H. Allen Jerkens

Personal information
- Born: April 21, 1929 Islip, New York
- Died: March 18, 2015 (aged 85) Aventura, Florida
- Occupation: Trainer

Horse racing career
- Sport: Horse racing
- Career wins: 3,859

Major racing wins
- Edgemere Handicap (1957) Toboggan Handicap (1957, 1963, 1969, 1970) Saratoga Handicap (1958) Brooklyn Handicap (1962, 1967, 1981, 1994) Man o' War Stakes (1962) Suburban Handicap (1962, 1993, 1994, 2007) Black Helen Handicap (1963, 1967, 1970, 1975) Royal Palm Handicap (1965) Beldame Stakes (1967) Vagrancy Handicap (1968, 1969, 1989, 1994, 1995) Manhattan Handicap (1969) Spinster Stakes (1970) Delaware Handicap (1971, 1972) Metropolitan Handicap (1971) Vosburgh Stakes (1971) Cowdin Stakes (1972, 2003) Diana Handicap (1972, 1974) Carter Handicap (1973, 1994) Jockey Club Gold Cup (1973, 1975, 1998) Whitney Handicap (1973) Woodward Stakes (1973) Hempstead Handicap (1974, 1992, 1994) Derby Trial Stakes (1975) Comely Stakes (1976, 1994, 1997, 2004) Pennsylvania Governor's Cup Handicap (1979, 1983) Lexington Handicap (1980) Alcibiades Stakes (1985) Acorn Stakes (1988, 1993) Alabama Stakes (1992, 1993, 1994) Shuvee Handicap (1992, 1994, 2002, 2005, 2007) Test Stakes (1992, 2004, 2006) Wood Memorial Stakes (1992) Coaching Club American Oaks (1993) Mother Goose Stakes (1993) Pimlico Special (1993) Ruffian Handicap (1994) Tremont Stakes (1994, 1996) Ballerina Stakes (1995, 2001, 2002) Bold Ruler Handicap (1995, 1998, 1999) Gazelle Stakes (1997) Frank J. De Francis Memorial Dash Stakes (1998) Damon Runyon Stakes (2000) Frizette Stakes (2003)

Racing awards
- Eclipse Award for Outstanding Trainer (1973)

Honours
- National Museum of Racing and Hall of Fame (1975) Suffolk Sports Hall of Fame (1992) H. Allen Jerkens Stakes H. Allen Jerkens Memorial Stakes

Significant horses
- Beau Purple, Devil His Due, Duck Dance King's Bishop, Onion, Prove Out Sensitive Prince, Sky Beauty

= H. Allen Jerkens =

American horse trainer (1929–2015)

Harry Allen Jerkens (April 21, 1929 – March 18, 2015) was an American thoroughbred race horse Hall of Fame trainer.

Dataset entries

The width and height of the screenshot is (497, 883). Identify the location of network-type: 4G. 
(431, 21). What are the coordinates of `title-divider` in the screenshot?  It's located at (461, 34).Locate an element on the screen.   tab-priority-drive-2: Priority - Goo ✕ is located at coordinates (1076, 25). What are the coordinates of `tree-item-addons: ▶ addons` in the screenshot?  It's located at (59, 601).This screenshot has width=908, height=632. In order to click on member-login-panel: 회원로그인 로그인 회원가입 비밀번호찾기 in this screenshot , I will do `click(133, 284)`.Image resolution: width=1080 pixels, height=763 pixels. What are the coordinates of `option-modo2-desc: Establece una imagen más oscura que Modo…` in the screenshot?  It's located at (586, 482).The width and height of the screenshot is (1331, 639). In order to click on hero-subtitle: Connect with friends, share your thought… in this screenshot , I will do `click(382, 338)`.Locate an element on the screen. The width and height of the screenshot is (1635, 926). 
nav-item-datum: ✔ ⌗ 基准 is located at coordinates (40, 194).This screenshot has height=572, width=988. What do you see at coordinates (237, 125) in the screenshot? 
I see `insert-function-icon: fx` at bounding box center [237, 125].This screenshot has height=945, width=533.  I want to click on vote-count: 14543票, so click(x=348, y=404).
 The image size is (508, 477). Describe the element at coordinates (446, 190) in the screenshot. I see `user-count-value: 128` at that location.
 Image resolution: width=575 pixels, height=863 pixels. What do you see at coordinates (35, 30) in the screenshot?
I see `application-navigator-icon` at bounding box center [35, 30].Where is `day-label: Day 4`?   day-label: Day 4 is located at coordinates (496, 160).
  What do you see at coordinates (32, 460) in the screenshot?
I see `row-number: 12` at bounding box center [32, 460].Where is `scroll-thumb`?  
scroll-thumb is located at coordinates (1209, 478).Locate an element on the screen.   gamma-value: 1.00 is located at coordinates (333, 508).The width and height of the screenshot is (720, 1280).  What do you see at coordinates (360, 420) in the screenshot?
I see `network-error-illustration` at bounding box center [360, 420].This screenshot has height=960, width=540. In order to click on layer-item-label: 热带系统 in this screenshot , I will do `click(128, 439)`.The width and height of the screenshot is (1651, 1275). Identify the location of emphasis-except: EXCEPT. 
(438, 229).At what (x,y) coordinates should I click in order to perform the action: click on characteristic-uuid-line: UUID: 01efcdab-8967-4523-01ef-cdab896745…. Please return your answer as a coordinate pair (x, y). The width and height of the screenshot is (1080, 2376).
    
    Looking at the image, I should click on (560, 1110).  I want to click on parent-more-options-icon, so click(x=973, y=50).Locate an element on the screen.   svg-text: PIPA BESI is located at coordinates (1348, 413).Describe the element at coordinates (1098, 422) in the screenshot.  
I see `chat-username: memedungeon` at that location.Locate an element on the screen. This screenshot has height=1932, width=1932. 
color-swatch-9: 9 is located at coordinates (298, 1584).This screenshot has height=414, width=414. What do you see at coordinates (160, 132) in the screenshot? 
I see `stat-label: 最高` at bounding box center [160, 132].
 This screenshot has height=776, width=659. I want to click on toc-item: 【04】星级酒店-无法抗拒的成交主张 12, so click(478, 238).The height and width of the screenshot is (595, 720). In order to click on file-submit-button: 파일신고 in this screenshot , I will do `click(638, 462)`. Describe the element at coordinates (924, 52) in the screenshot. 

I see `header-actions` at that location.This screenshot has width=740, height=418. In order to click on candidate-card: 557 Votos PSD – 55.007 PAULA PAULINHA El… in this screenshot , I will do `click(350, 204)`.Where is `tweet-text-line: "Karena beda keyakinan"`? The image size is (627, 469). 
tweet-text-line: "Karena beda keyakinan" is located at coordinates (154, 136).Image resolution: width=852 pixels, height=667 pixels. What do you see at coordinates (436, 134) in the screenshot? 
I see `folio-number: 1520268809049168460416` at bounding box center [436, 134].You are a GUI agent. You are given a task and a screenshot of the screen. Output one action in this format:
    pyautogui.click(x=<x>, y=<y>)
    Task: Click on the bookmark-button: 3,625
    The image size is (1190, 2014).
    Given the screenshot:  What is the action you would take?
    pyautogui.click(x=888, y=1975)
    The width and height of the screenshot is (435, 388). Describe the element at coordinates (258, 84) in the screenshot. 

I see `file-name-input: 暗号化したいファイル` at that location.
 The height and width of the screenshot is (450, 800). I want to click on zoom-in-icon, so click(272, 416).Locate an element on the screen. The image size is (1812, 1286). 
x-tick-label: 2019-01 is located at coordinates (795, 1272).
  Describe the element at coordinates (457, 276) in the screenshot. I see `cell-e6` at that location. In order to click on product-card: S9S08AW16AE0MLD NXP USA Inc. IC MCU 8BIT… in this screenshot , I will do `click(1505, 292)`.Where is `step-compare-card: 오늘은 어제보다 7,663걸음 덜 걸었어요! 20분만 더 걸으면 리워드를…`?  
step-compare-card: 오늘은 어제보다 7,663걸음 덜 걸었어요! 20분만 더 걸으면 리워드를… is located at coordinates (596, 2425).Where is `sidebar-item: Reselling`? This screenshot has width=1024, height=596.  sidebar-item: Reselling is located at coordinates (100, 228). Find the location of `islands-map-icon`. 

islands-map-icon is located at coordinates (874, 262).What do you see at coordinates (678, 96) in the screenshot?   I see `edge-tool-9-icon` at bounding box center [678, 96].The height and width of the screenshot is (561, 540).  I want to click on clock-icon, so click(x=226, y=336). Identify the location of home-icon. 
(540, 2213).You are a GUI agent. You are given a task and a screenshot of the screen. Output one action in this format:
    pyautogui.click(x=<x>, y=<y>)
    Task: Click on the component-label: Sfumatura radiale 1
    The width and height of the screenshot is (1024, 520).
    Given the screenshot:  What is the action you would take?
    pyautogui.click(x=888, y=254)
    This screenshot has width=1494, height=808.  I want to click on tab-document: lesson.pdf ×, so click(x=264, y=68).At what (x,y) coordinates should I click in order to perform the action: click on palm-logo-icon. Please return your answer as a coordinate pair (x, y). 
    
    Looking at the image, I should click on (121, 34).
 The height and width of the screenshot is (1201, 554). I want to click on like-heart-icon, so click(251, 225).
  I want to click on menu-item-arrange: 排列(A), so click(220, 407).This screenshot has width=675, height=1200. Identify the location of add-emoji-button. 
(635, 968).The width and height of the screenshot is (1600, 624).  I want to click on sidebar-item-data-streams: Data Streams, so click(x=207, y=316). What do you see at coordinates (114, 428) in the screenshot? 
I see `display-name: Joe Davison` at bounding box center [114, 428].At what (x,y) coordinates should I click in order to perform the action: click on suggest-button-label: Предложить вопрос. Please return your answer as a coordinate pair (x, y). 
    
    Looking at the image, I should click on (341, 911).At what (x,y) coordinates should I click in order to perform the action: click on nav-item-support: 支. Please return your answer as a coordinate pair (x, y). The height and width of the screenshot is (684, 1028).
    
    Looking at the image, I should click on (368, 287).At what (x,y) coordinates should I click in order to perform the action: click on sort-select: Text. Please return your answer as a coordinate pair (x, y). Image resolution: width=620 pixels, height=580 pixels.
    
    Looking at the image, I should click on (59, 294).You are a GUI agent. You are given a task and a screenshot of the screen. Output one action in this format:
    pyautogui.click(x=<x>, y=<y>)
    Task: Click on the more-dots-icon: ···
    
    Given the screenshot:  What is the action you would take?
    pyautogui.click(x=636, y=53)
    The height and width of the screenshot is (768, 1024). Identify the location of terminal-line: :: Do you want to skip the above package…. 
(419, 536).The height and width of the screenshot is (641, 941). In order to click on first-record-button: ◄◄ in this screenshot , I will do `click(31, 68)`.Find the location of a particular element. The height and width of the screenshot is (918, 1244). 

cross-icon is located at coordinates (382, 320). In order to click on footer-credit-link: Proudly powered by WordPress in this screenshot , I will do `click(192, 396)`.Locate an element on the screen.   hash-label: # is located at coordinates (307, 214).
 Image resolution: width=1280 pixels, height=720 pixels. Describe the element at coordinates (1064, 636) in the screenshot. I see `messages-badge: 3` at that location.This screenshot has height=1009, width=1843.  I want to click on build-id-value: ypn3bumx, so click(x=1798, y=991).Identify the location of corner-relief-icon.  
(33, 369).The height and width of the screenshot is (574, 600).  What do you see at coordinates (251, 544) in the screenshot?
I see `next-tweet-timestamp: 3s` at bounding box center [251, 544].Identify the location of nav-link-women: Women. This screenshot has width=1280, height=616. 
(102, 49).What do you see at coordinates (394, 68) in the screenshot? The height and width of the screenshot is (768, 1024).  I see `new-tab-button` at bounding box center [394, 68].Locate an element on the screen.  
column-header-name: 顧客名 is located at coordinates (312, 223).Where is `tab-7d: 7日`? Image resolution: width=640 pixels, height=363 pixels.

[What is required]
According to the profile of H. Allen Jerkens, in what year did he receive the Eclipse Award for Outstanding Trainer? The dataset entries are not needed for the task that follows.

[Exercise output]
1973